4) With FEM in the hands of a skilled operator, most anything can be evaluated.

I don't know that I'd want this on my building but I'd be willing to swim in it in a low wind.
 
I just noticed that the pool is also skewed to the buildings.

It made me think of how much the roadway and bridge people in my office argue about highly skewed bents, putting horizontal curves on bridges, and other geometry items.

I can only imagine the structural engineers receiving this job and saying...."You want me to design a pool bridge?... AND you want it skewed?"...lol.
 
So, beyond general "redundancy" what is it we're saying that those cables do? Hold up the floor slab in catenary action should the stuff above the slab fail? From a reliability perspective here, I would anticipate the joinery between the floor and walls to be the most fragile and unpredictable bit. The tensions have support springs which, to me, suggests that someone is hoping to develop some meaningful sag in the tendons under load. I can't say that I'd be too excited about sitting on that floor slab as the side walls crack off and the water spills out.
 
KootK said:
I can't say that I'd be too excited about sitting on that floor slab as the side walls crack off and the water spills out.

Yeah no kidding. Good luck not getting washed off the sides, and somehow managing to "stick" to to the wet, slippery bottom slab.

Never mind that the cascading water will hit whatever is below with catastrophic force. There's the classic video of a loader dropping a few cubic yards of water on a car and absolutely destroying it... picture that but on a bigger scale here.
 
Could the tendons be to clamp the stainless tanks and the main pool together into a single watertight assembly?

I'm not sure how those cables could hold up the actual pool.
 
Arup was involved. Thought so. And as Ussuri's link above says, the thing was prefabricated in Colorado and transported to London.
 
It says structural engineering of the pool by Eckersley O’Callahan (who are experts at fancy glass facades and the like), with Arup doing some of the “aquarium” aspects.
 
Tomfh said:
Could the tendons be to clamp the stainless tanks and the main pool together into a single watertight assembly?

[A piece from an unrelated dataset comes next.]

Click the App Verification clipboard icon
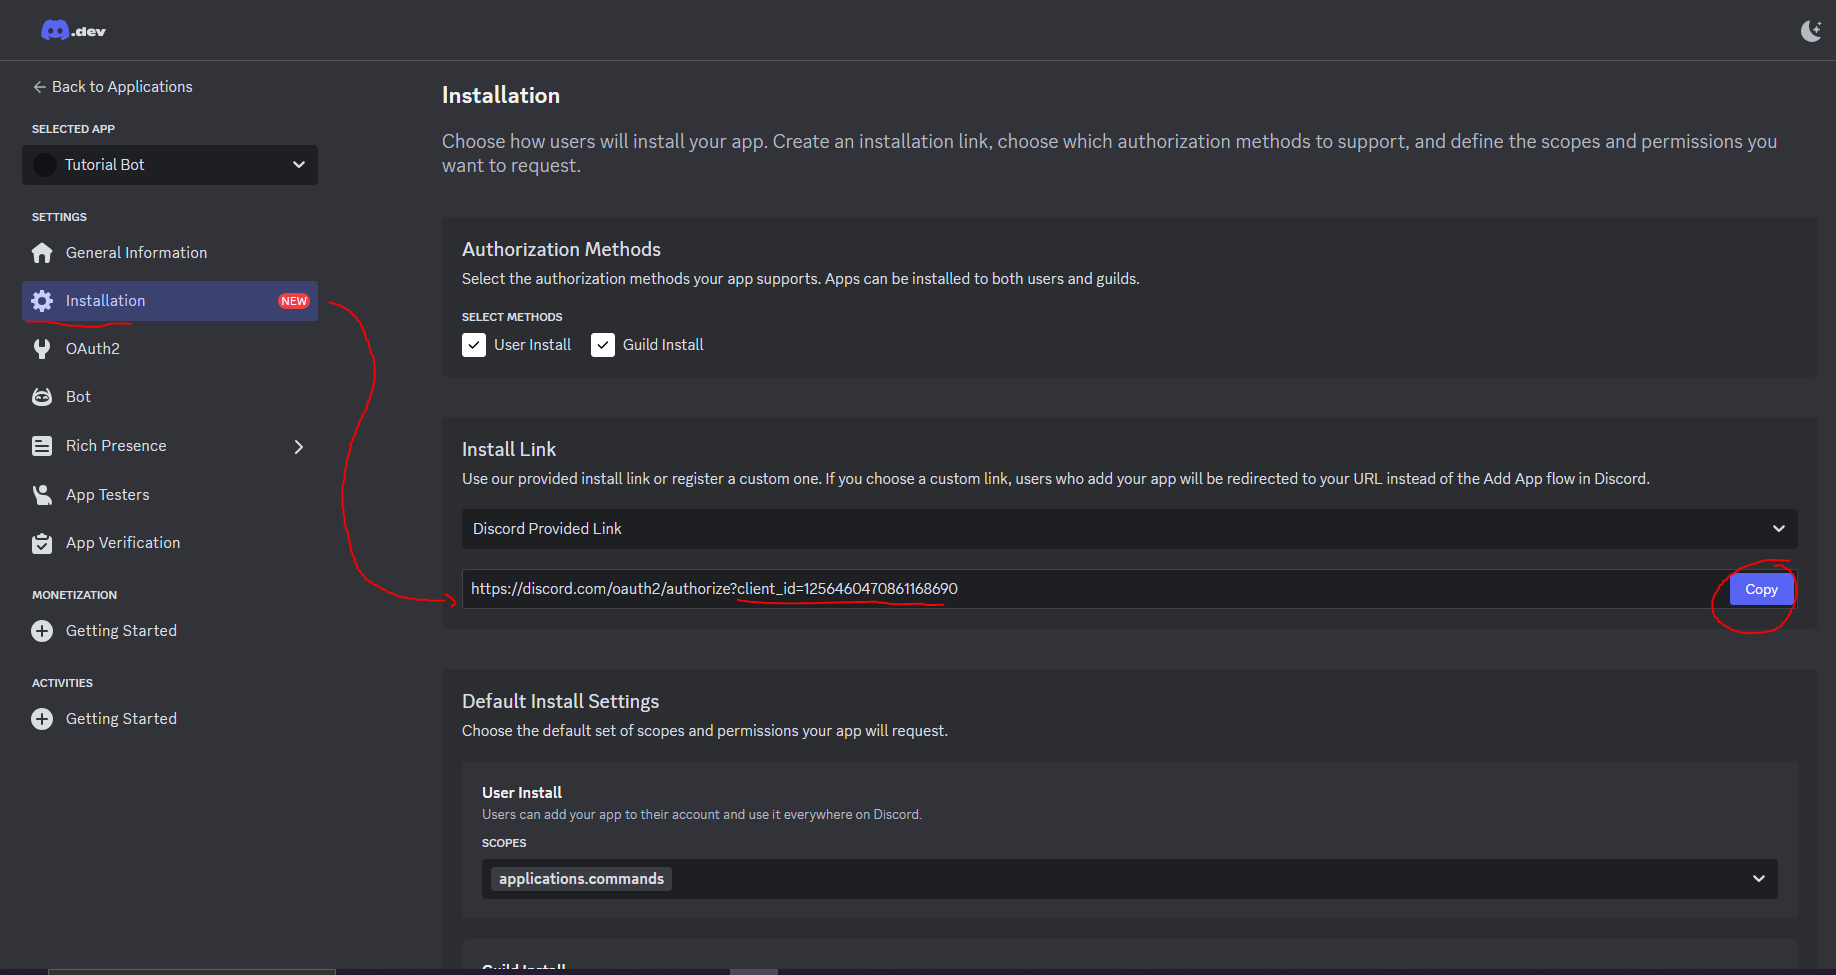 (x=42, y=543)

I'd say so. The drawing calls out a "movement bearing" and "tension springs". I'd guess the cable is part of a tension system for an expansion joint for the acrylic.
 
Slickdeals, i get the u frame action concept and have used it plenty of times. But 3.3m high at only 200mm and retaining a massive amount of water also.. and made of acrylic?! It seems crazy to me, but they’ve obviously gotten this right and the result is impressive.